Climate Math: 2+2=6!
3+3=16!
There is an “Esoteric” formula for that and your not being among the enlightened is why you got it wrong!
😉
The explanation is the ocean lag, the heat capacity of the great oceans. I’m sure you heard about the “heat in the pipeline”. Go to Pielke Sr for interesting discussions about the concept. The cooling of the oceans in recent years makes it increasingly doubtful that there is much if any “heat in the pipeline”, though.
Thanks Willis for your great post. I always learn so much from you – clear explanations, logical progression of argument – its really appreciated.
Personally I wish I knew more about the changes in Land Use / Land cover over time. Because I suspect that we are tilling more land now than in 1750 or 1850 (or 1950 for that matter) – which have an effect in the size of an important carbon sink. Are changing sizes of sinks accounted for?
It seems to me that a small change to that huge reservoir could have a colossal impact on things too.
Epicycles, old boy. If you are not seeing what fits with the theory, you merely add something. With planetary motion, it was epicycles. With climate, well maybe it is aerosols. Or missing heat stored secretly in the ocean, waiting to pounce. I am not quite sure of the mechanism whereby today’s excess heat is somehow going into the ocean, not the sky, but I’m sure there is a peer-reviewed paper. Otherwise it would be a travesty.
You forgot to include the radiative imbalance. Hansen’s figure is about 0.8 W/square metre. I understand this reflects the lag between forcing and equilibrium. I’m not sure what affect that would have on expected temperature rises though.
Willis
I’m surprised you don’t have enough “FAITH” in the IPCC numbers to “SEE” where the “TRUTH” is without the aid of math and human reason. Alas, true faith is not given to all; many are called, but few are chosen. (-;Sarc Off;-)
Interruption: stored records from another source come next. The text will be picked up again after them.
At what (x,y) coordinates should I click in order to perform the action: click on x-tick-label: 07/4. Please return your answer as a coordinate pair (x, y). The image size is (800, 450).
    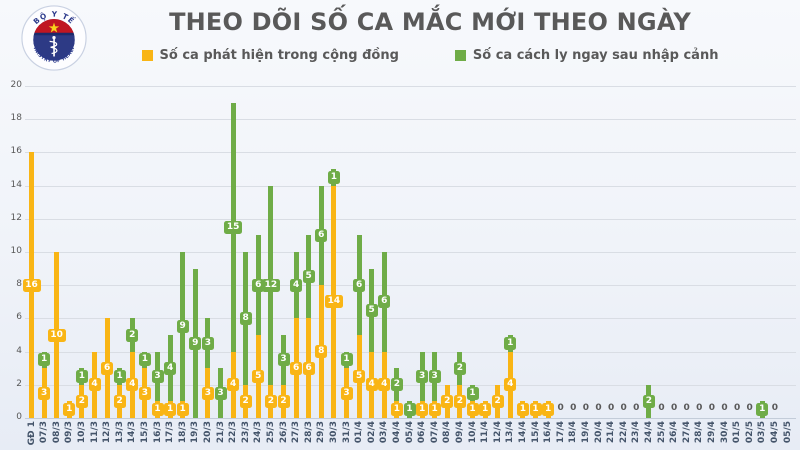
    Looking at the image, I should click on (434, 432).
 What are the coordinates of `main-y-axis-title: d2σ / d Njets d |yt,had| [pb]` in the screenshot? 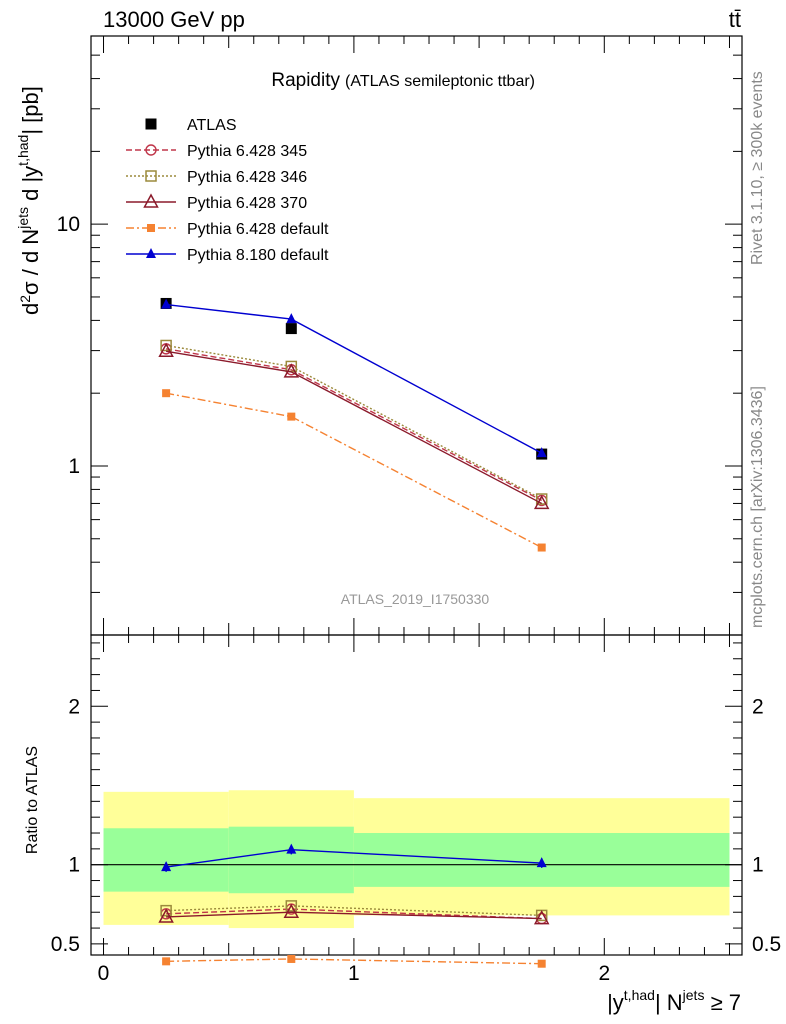 It's located at (29, 200).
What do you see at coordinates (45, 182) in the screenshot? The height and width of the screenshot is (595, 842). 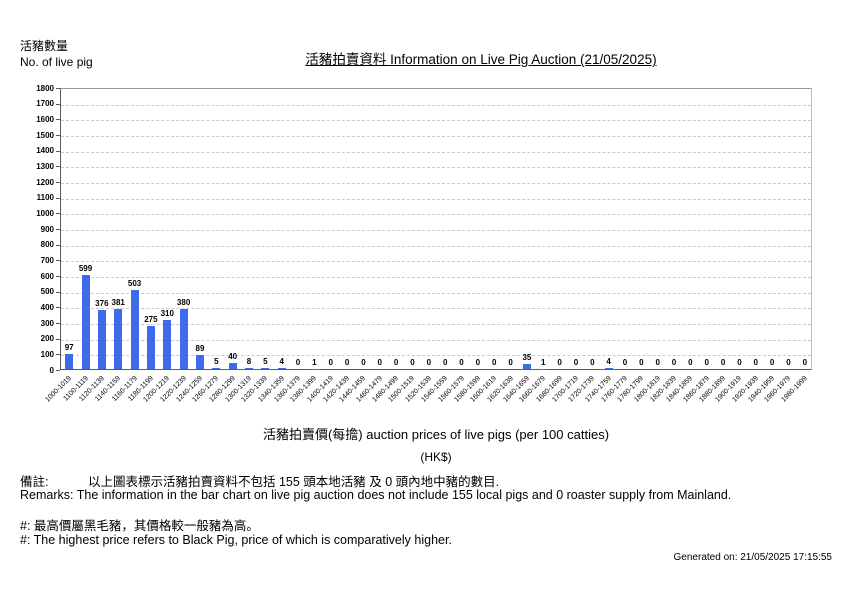 I see `y-tick-label: 1200` at bounding box center [45, 182].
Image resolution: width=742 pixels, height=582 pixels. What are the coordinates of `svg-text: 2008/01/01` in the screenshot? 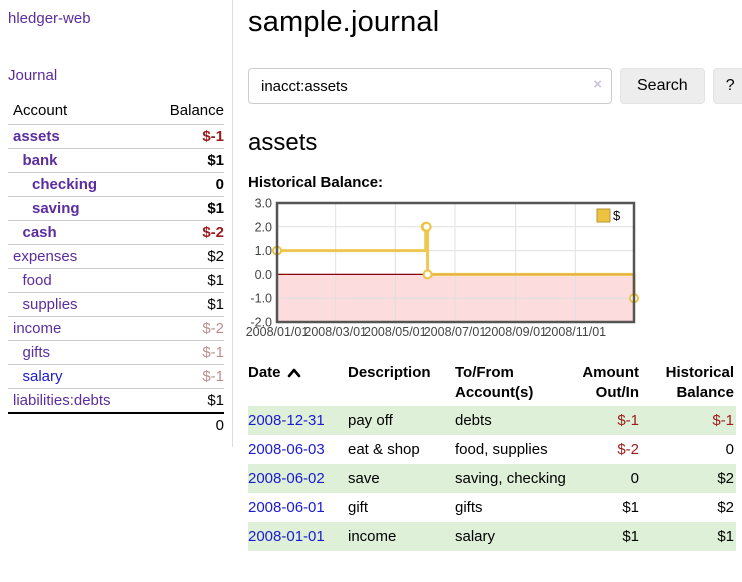 It's located at (278, 332).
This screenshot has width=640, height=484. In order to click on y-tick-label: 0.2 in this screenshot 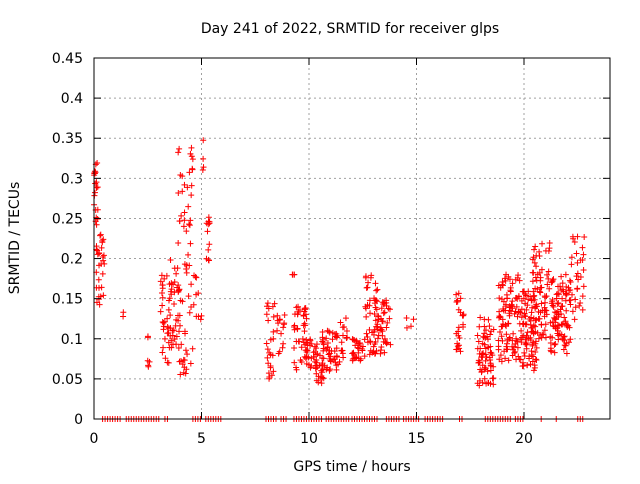, I will do `click(72, 260)`.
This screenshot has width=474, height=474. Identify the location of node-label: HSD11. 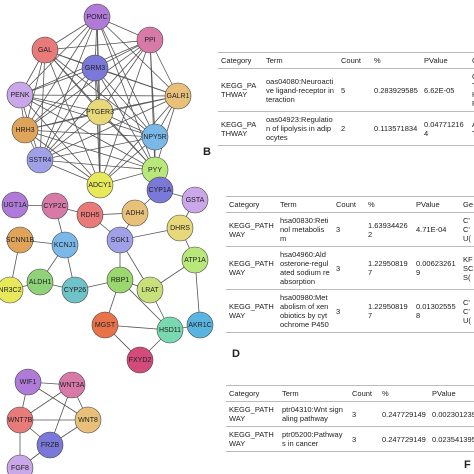
(170, 330).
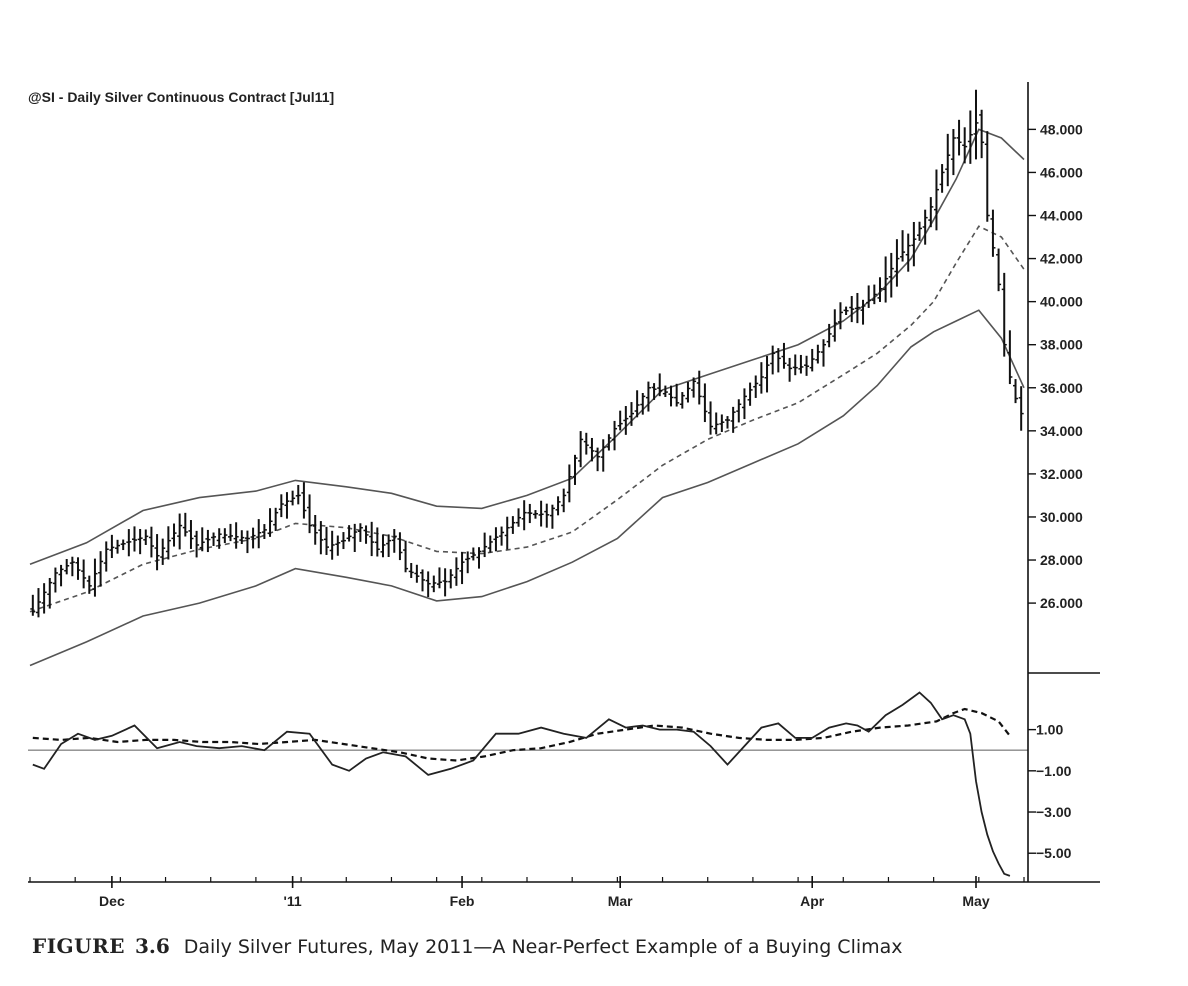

Especially the 60 year Pacific Decadal Oscillation (PDO). Easterbrook shows past trends are dominated by PDO driven cooling/warming and projects similar temperature trends through 2010 which are markedly below IPCC trends. See:
Don Easterbrook’s AGU paper on potential global cooling
Climate is stable and the true feedback is negative. The transition from one stable configuration to another stable configuration appears to give positive feedback. (Will give ref when I find it again). IPCC’s positive feedback is unrealistic – it projects runaway temperature, contrary to evidence of previous multiple glacial periods.
Prior interglacial temperature inferences show we need to be concerned over global cooling not warming. etc.